Tangerine(47)
I moved quickly from them, feeling their eyes on my back.
Once I was behind the closed bathroom door, a long, heavy sigh escaped me, and I wondered if they could hear me, wondered whether they, both of them, were listening from the other side of the door. I ran the water, sitting on the edge of the tub’s ceramic shell, letting it develop into a scorching heat, not caring, but rather welcoming it—the moment my sunburned skin would turn an angrier shade of red.
I lowered myself under the water, grateful that it muffled the sound of my scream. And when I resurfaced, when I at last felt the air enter my lungs, burning, I coughed and sputtered and feared that I might retch from the force of it.
She had done it. And I had always known.
That was what the fog had hidden from me—but I remembered now, remembered how, in the days afterward, I had been convinced that she had been the one responsible. But when I had tried to say it, first at the hospital, and later in England, Aunt Maude had brushed aside my accusations, had told me instead to be quiet and still. And because I was not entirely certain, because I was never entirely certain when it came to Lucy, when it came to the dark recesses of my own mind, I had listened, closing my eyes to the possibility.
I thought of Chefchaouen, of everything it had stirred within me, both good and bad and frightening, and I was furious with Lucy, with myself. I turned the water spigot farther to the left, willing the scorching heat to burn away the thoughts circulating in my head.
I would tell her that I knew what she had done, and then I would make her leave.
I shut my eyes and willed myself to be brave enough, smart enough this time, to ensure that she left, and not just Tangier, but my life as well. There could be no more reappearances, no more unexpected knocks on the door. I needed to cast her out, to purge her from my life, once and for all.
I had done my best to forget it, to bury it, to move past it. I had married John, I had moved to another continent, hundreds and thousands of miles away from the place that reminded me of him, of Tom. But now, I knew—that the past was never truly past, and that I could not outrun it forever, that the fog would not always protect me. I felt it begin to resurface then, every painful detail of that time, so that I could no longer feel the heat of the water, of Tangier, pressing against my skin.
I shivered, suddenly feeling as though I would never be warm again.
Ten
Lucy
WE WALKED THROUGH THE VILLE NOUVELLE DISTRICT IN silence. As we moved, I felt almost instinctively that the space was somehow outside of my jurisdiction, as if those other places in the city—the medina, the Kasbah, and all the twists and turns that existed between them—belonged to me entirely, while these streets continued to remain unknown, refusing to yield their secrets. Instead I felt as if I was on John’s territory. And there was something else too—an uneasiness as a result of Alice’s silence, so that Chefchaouen seemed all at once far away, and I found myself unable to read her, to understand why she had not told John about our plan, why, instead, we were following him through the streets of Morocco, an unsettling scavenger hunt where none of us knew the prize.
“One other stop first,” John said, turning down a darkened alley that I did not recognize.

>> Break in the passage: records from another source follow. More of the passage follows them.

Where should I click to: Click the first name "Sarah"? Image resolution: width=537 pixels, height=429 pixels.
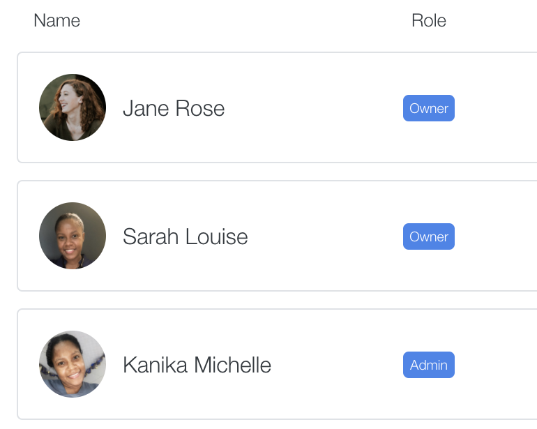151,236
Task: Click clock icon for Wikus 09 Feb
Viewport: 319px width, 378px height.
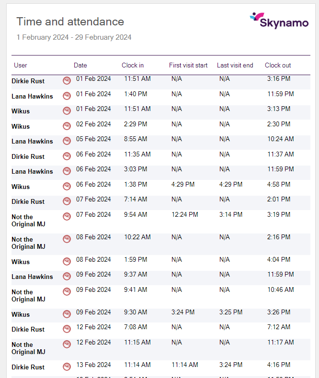Action: tap(67, 314)
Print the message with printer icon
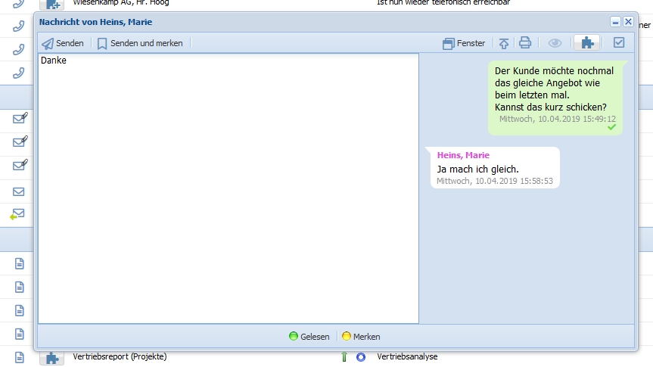The height and width of the screenshot is (367, 653). click(x=525, y=43)
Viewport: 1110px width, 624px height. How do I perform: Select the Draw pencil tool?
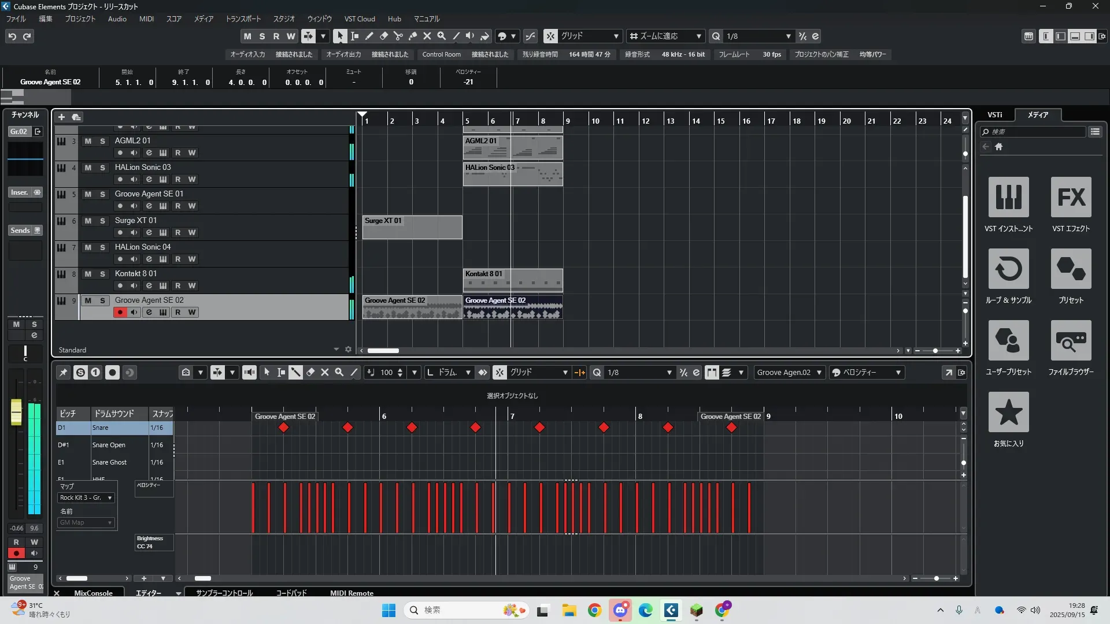pyautogui.click(x=369, y=36)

“Oh, John,” Alice began. I could tell Chefchaouen had taken its toll on her. Dark circles had appeared under her eyes, and although she had spent time in the bath before we departed, it looked as though some of the sand and peeling skin still clung to her, as if she had made no real attempt to scrub them away at all. “Maybe another night.”
“Don’t be like that,” he said, laughing. He tugged at Alice’s arms playfully, though there was something urgent in his movement, something insistent and desperate. I was reminded of Alice that first night, the way she had smiled and laughed, the falseness behind it, and the sinking feeling that it would inevitably all come crashing down around us, the shards splintering onto the ground. John had that same manic look in his eyes, I thought. But where I had felt concern for Alice, I felt only unease under John’s wavering temper. He turned from us then, increasing his speed, so that he walked in front, rather than next to us. “Hurry up, we’re almost there!” he called, the singsong lilt in his voice making it seem like we were playing a game, as if this were all in jest. I thought of the Pied Piper, leading the children out of the town and into the forest. And although I knew the fairy-tale version that children were told, I was reminded of the much darker telling, where the man, in an act of revenge, led the unsuspecting children to their deaths.
But instead of directing us out of town, John ushered us into one of the city’s many anonymous bars. It was stained and weathered, the inside intentionally dark so that it hid whatever refuse the light may have illuminated. I wondered aloud why John had chosen to bring us here, but he only ignored me, walking farther into the belly of the place until at last it seemed we had come to the end and were going to continue out the exit. John came to a halt, sending us both crashing into him.
“Here,” he said, indicating the floor. “Take off your shoes and leave them.”
I frowned, looking over at Alice—but if she was startled by John’s game of follow the leader, she did not show it. Instead she bent down, undoing the ankle straps on her kitten heels and letting them fall onto the grime-covered floor. I watched her in surprise and then, realizing there was nothing to do but push on, I undid my own, placing them in the corner, hoping that they would not get trampled in my absence.